Information given —
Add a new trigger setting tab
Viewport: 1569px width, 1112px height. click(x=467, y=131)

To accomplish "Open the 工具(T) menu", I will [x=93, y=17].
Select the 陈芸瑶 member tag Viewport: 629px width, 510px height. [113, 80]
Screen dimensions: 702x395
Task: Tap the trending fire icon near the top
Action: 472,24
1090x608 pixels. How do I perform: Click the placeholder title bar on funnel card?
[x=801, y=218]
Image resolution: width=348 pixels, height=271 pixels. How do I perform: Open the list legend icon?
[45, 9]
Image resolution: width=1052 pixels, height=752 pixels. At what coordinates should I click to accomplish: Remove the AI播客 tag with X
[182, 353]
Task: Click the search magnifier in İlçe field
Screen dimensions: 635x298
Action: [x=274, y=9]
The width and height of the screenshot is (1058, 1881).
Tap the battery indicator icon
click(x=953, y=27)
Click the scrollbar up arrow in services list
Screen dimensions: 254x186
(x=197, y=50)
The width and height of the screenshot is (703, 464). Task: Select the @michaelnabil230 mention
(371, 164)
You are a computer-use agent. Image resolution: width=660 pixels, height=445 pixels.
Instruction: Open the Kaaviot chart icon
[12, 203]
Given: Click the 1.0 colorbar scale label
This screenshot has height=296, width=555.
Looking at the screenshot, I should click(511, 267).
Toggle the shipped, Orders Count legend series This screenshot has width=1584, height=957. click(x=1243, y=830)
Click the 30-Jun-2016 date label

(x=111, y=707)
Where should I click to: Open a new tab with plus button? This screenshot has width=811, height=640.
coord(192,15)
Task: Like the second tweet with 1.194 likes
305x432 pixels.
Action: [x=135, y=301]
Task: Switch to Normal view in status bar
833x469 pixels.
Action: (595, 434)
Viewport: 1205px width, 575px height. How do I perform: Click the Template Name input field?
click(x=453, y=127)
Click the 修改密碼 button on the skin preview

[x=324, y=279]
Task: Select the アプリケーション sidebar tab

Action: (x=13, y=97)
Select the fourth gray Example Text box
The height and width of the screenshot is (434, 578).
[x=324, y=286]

What you will do —
Keep the wording exact. Give all of the records again.

Answer —
Add a new trigger setting tab
Viewport: 1569px width, 1112px height. click(x=467, y=131)

To accomplish "Open the 工具(T) menu", I will [x=93, y=17].
Select the 陈芸瑶 member tag Viewport: 629px width, 510px height. [113, 80]
Screen dimensions: 702x395
Task: Tap the trending fire icon near the top
Action: 472,24
1090x608 pixels. How do I perform: Click the placeholder title bar on funnel card?
[x=801, y=218]
Image resolution: width=348 pixels, height=271 pixels. How do I perform: Open the list legend icon?
[45, 9]
Image resolution: width=1052 pixels, height=752 pixels. At what coordinates should I click to accomplish: Remove the AI播客 tag with X
[182, 353]
Task: Click the search magnifier in İlçe field
Screen dimensions: 635x298
Action: [x=274, y=9]
The width and height of the screenshot is (1058, 1881).
Tap the battery indicator icon
click(x=953, y=27)
Click the scrollbar up arrow in services list
Screen dimensions: 254x186
(x=197, y=50)
The width and height of the screenshot is (703, 464). Task: Select the @michaelnabil230 mention
(371, 164)
You are a computer-use agent. Image resolution: width=660 pixels, height=445 pixels.
Instruction: Open the Kaaviot chart icon
[12, 203]
Given: Click the 1.0 colorbar scale label
This screenshot has height=296, width=555.
Looking at the screenshot, I should click(511, 267).
Toggle the shipped, Orders Count legend series This screenshot has width=1584, height=957. click(x=1243, y=830)
Click the 30-Jun-2016 date label

(x=111, y=707)
Where should I click to: Open a new tab with plus button? This screenshot has width=811, height=640.
coord(192,15)
Task: Like the second tweet with 1.194 likes
305x432 pixels.
Action: [x=135, y=301]
Task: Switch to Normal view in status bar
833x469 pixels.
Action: (595, 434)
Viewport: 1205px width, 575px height. How do I perform: Click the Template Name input field?
click(x=453, y=127)
Click the 修改密碼 button on the skin preview

[x=324, y=279]
Task: Select the アプリケーション sidebar tab

Action: (x=13, y=97)
Select the fourth gray Example Text box
The height and width of the screenshot is (434, 578).
[x=324, y=286]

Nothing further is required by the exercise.